A helmet wearing Venezuelan President Nicolas Maduro cheers motorcyclists during a rally in support of his government in Caracas, Venezuela, Monday, Feb. 24, 2014. Since Feb. 12, opponents of President Nicolas Maduro have been staging countrywide protests that the government says have resulted in scores of deaths and more than more than a hundred injured. The demonstrators blame Maduro’s administration for the country’s high crime rate and economic troubles. (AP Photo/Rodrigo Abd)(AP2014)

  The State Department said Tuesday it has expelled three Venezuelan diplomats in response to last week’s expulsion of three U.S. consular officials from Caracas.

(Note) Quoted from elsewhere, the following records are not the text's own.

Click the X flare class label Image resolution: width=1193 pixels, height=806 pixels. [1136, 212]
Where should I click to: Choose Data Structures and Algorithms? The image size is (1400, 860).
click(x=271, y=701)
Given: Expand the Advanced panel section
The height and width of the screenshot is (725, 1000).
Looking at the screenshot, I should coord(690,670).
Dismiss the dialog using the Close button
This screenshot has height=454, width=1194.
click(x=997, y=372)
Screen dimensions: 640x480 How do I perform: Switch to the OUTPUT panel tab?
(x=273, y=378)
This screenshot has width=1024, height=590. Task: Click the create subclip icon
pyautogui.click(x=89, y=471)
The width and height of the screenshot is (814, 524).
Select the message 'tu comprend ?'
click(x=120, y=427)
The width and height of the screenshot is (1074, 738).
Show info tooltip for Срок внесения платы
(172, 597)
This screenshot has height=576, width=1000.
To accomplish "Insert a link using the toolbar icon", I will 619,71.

Department spokeswoman Jen Psaki said Venezuelan envoys First Secretary Ignacio Luis Cajal Avalos, First Secretary Victor Manuel Pisani Azpurua, and Second Secretary Marcos José García Figueredo, have 48 hours to leave the U.S.

Venezuela President Nicolás Maduro expelled three U.S. diplomats from Caracas on Feb. 17, saying they were supporting opposition plots to overthrow him.

Psaki cited U.S. concerns about Venezuela’s record of human rights and support for democracy, but said Washington remains open to a diplomatic relationship with Maduro.

«Venezuela also needs to show seriousness for us to be able to move forward,» Psaki said. «And recent actions, including expelling three of our diplomats, continue to make that difficult.»

The two countries have not exchanged ambassadors since 2010, though they have maintained embassies.

Since Feb. 12, Venezuelan opponents of Maduro have been staging countrywide protests that the government says have left at least 15 people dead and wounded about 150. Authorities have detained 579 people, of whom 45, including nine police officers and members of the National Guard, remain in custody.

Though violent protests have died down, Venezuela remains tense. Opposition protesters erected barricades to block traffic on major streets in Caracas and elsewhere Monday but there were no major clashes.